### PROBLEM STATEMENT:
When you reach the line that contains "You are a GUI", begin copying exactly and continue through the last line below. Do not copy pictures.

### INPUT DATA:
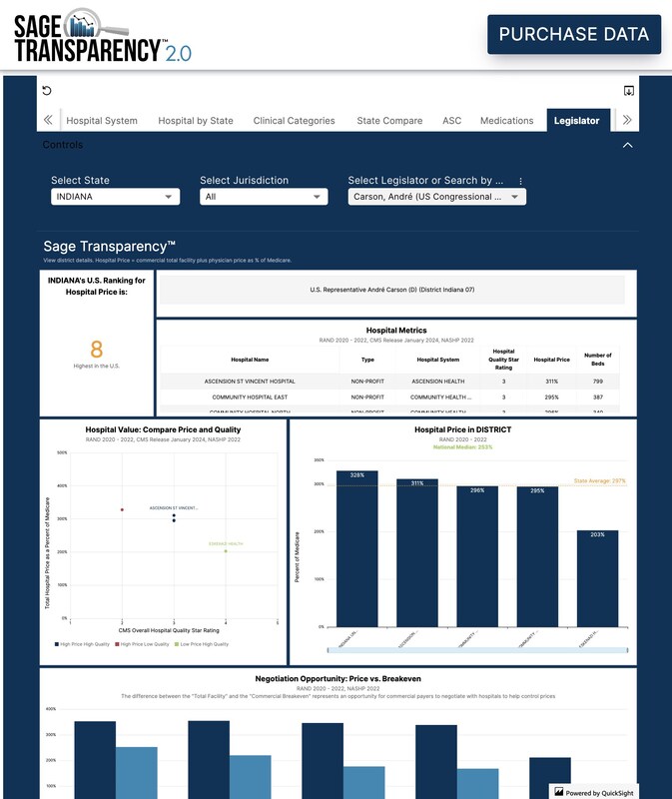Image resolution: width=672 pixels, height=799 pixels.
Task: Open the Select State dropdown showing INDIANA
Action: point(115,197)
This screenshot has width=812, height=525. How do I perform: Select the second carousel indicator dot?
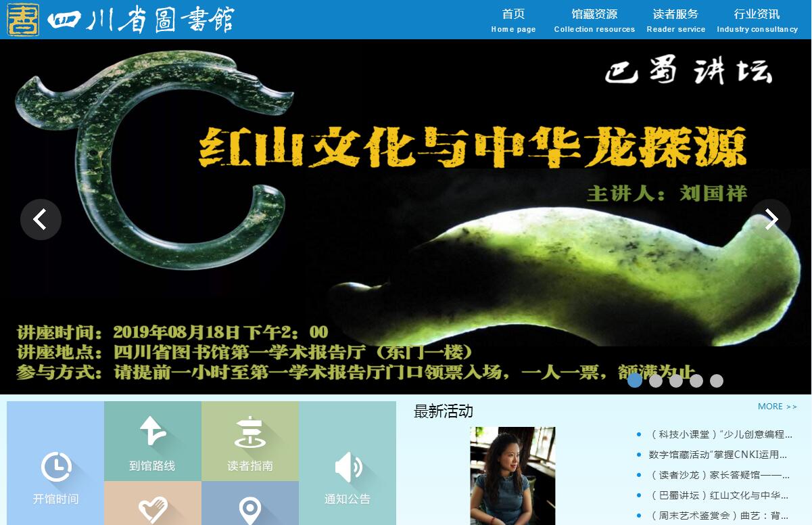point(655,381)
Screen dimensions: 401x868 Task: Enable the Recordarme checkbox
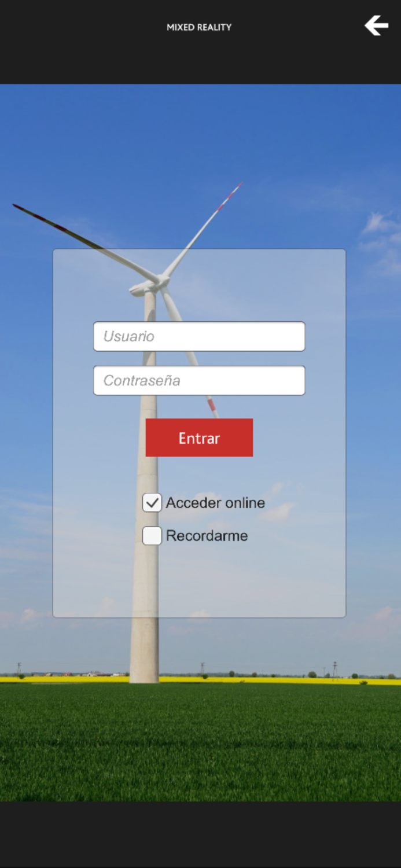[152, 536]
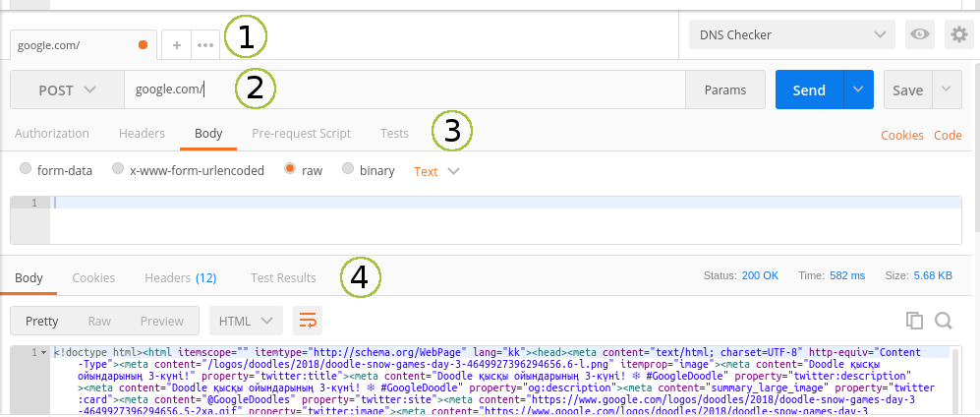Copy response body to clipboard
Viewport: 980px width, 417px height.
point(914,321)
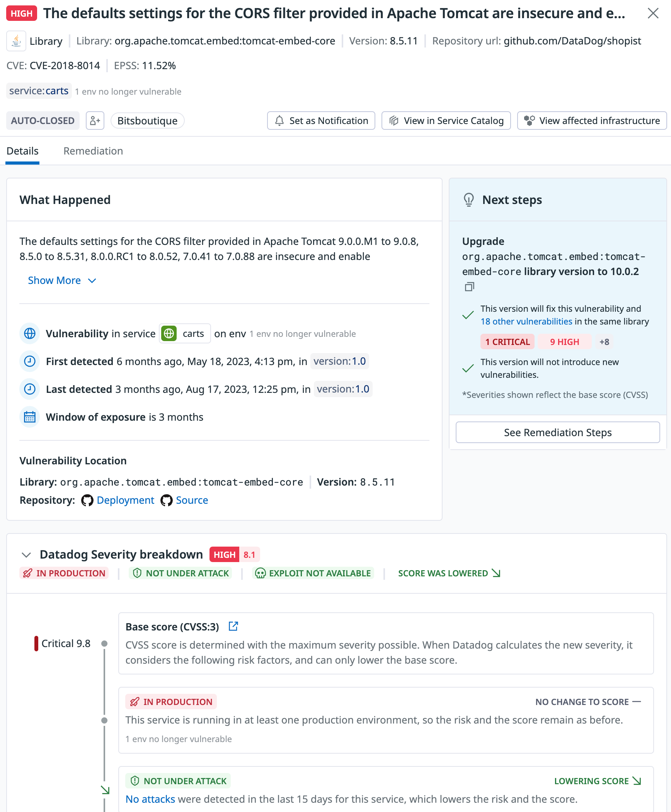Click the carts service globe icon
Image resolution: width=671 pixels, height=812 pixels.
tap(169, 333)
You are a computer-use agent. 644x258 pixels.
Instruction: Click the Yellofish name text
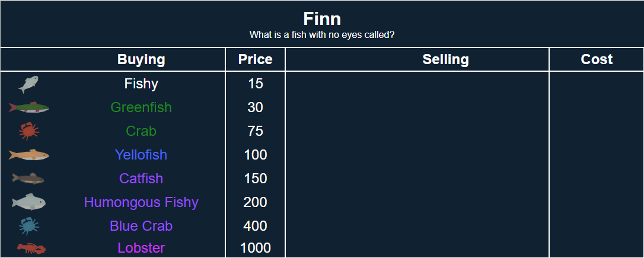pos(141,155)

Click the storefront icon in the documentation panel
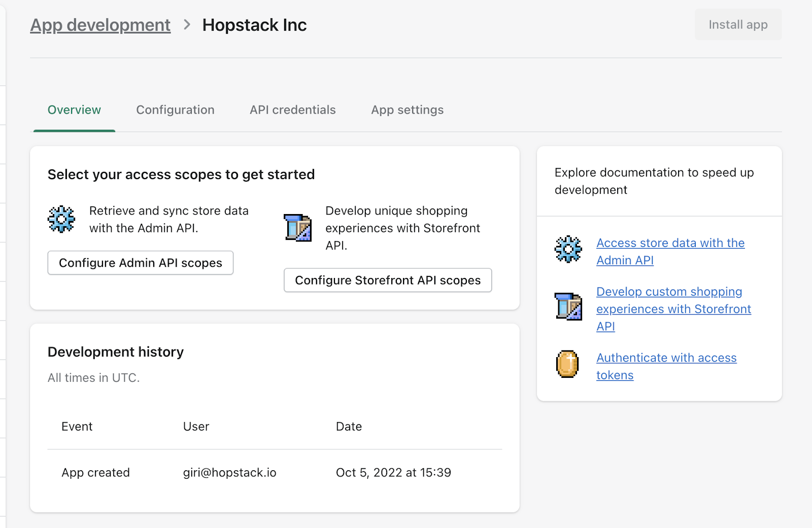[568, 306]
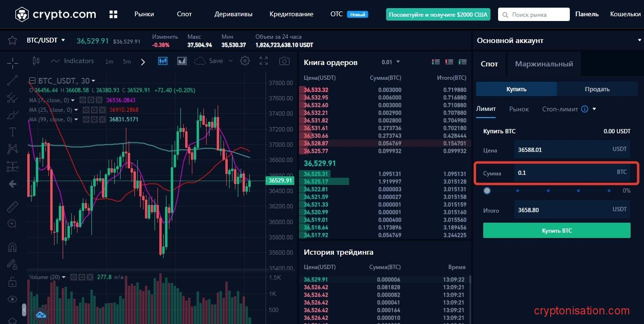Viewport: 644px width, 324px height.
Task: Switch to the Продать sell toggle
Action: coord(597,89)
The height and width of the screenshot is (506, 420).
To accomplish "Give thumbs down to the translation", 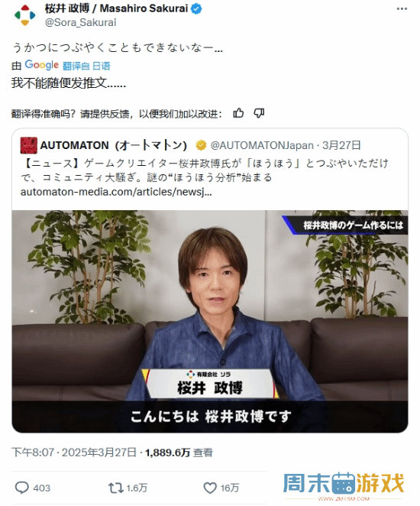I will pyautogui.click(x=259, y=113).
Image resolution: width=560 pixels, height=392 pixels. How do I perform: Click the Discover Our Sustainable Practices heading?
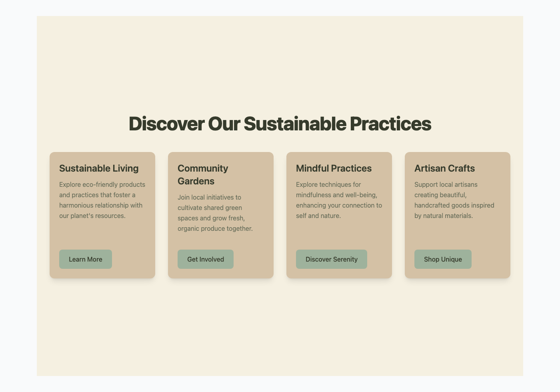tap(280, 124)
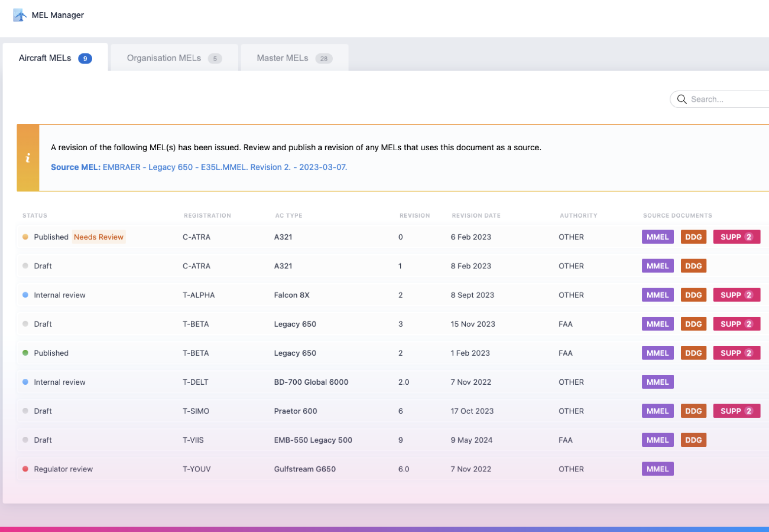Viewport: 769px width, 532px height.
Task: Open MMEL badge for T-DELT row
Action: pos(657,382)
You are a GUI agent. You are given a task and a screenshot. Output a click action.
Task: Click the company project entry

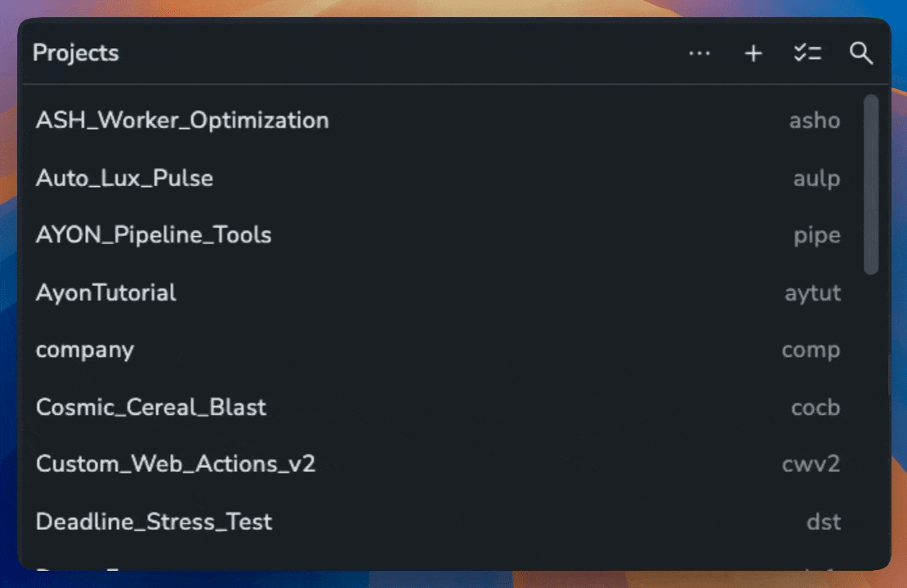85,350
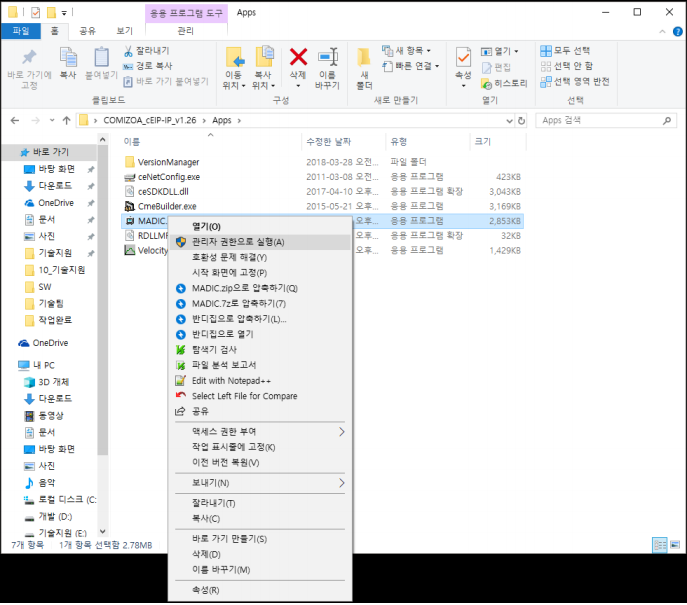Click the Rename icon in ribbon
This screenshot has width=687, height=605.
coord(328,64)
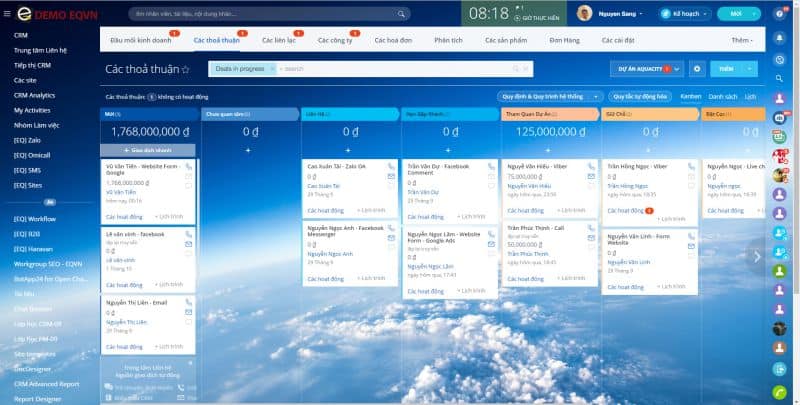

### RESULT OF THE TASK:
You are a GUI agent. You are given a task and a screenshot. Output a click action.
Task: Click the company project entry

85,350
Click the Rename icon in ribbon
This screenshot has width=687, height=605.
coord(328,64)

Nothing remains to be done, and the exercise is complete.